Estamos casi en Navidad y es el momento de escribir un
ensayo populista de corazón desgarrado ante la pobreza y el paro y la sinvergonzonería
de los políticos, una de esas reflexiones indignadas que, dichas por un
tertuliano fogoso, arrancan aplausos unánimes del público. Déjenme que abra una
de vino y empiezo.
Vaya. Tres vinos y se me va la cabeza a aquel episodio
absurdo de la adolescencia, cuando se me ocurrió que aquella casa enorme de Somió
me la iba a comprar yo algún día y a la chavalina aquella que paseaba por su
jardín con aire melancólico mordisqueando las patillas de sus gafas la iba a
poner de patitas en la calle pero primero le iba a romper el culo.

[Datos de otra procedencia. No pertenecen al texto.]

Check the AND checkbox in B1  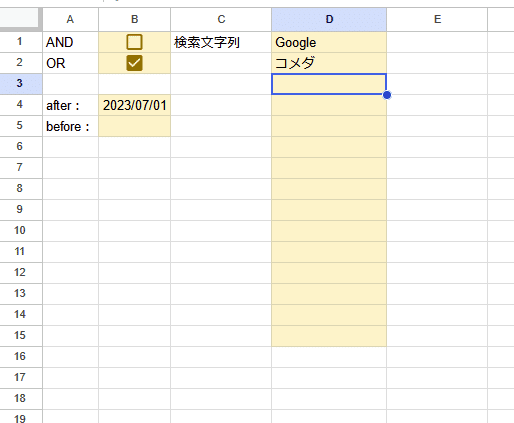point(134,42)
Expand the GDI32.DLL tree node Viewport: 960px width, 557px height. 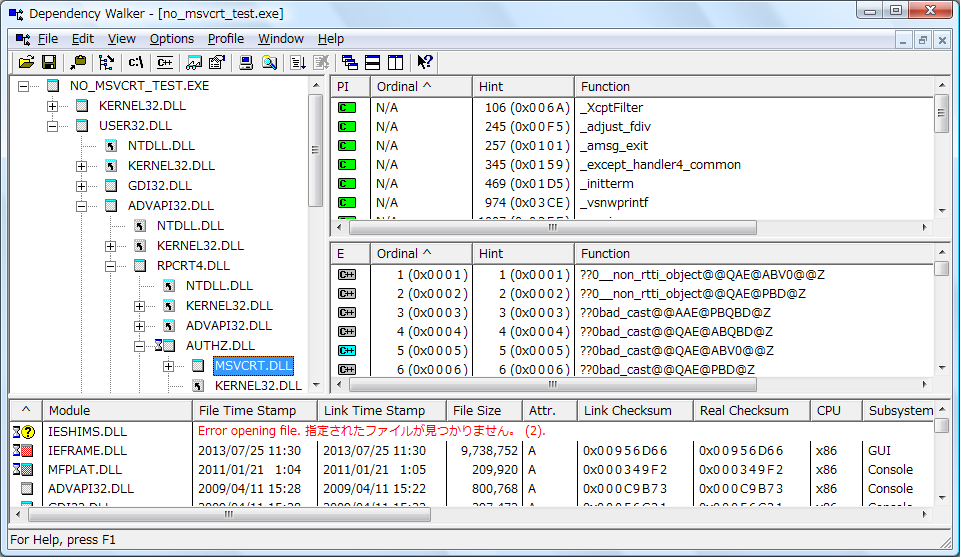click(x=82, y=186)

A ella y a
toda su puta raza. La venganza de clase obrera se mezclaba con mis hormonas
adolescentes de manera inconsciente. ¿Quién no disfrutaría, a esa edad, presumiendo
de haber sodomizado al Papa o a la ex-reina Sofía, por ejemplo? O a las ex-infantitas
y a mismísimo ex-rey. Llenarle las barbas de lefas a Rajoy. Sí. Si tuviera 20 años
menos creo que podría correrme en la cara de Montoro pensando mientras tanto en
la Cospedal. Pero ahora ya no tengo la animalidad necesaria para organizar una
venganza revolucionaria en la que las vejaciones sexuales fueran las
protagonistas indiscutibles y los poderosos fueran humillados públicamente en
montones de videos virales que recorrerían el mundo entero. Revolución Extreme
Bizarre en España, dirían los titulares de la prensa internacional: R.E.B.E.,
se llamaría la cosa.
Pero divago. Me parece que mañana voy a intentarlo otra vez,
esta vez con un buen cava. Y antes me voy a tomar mi lorazepam.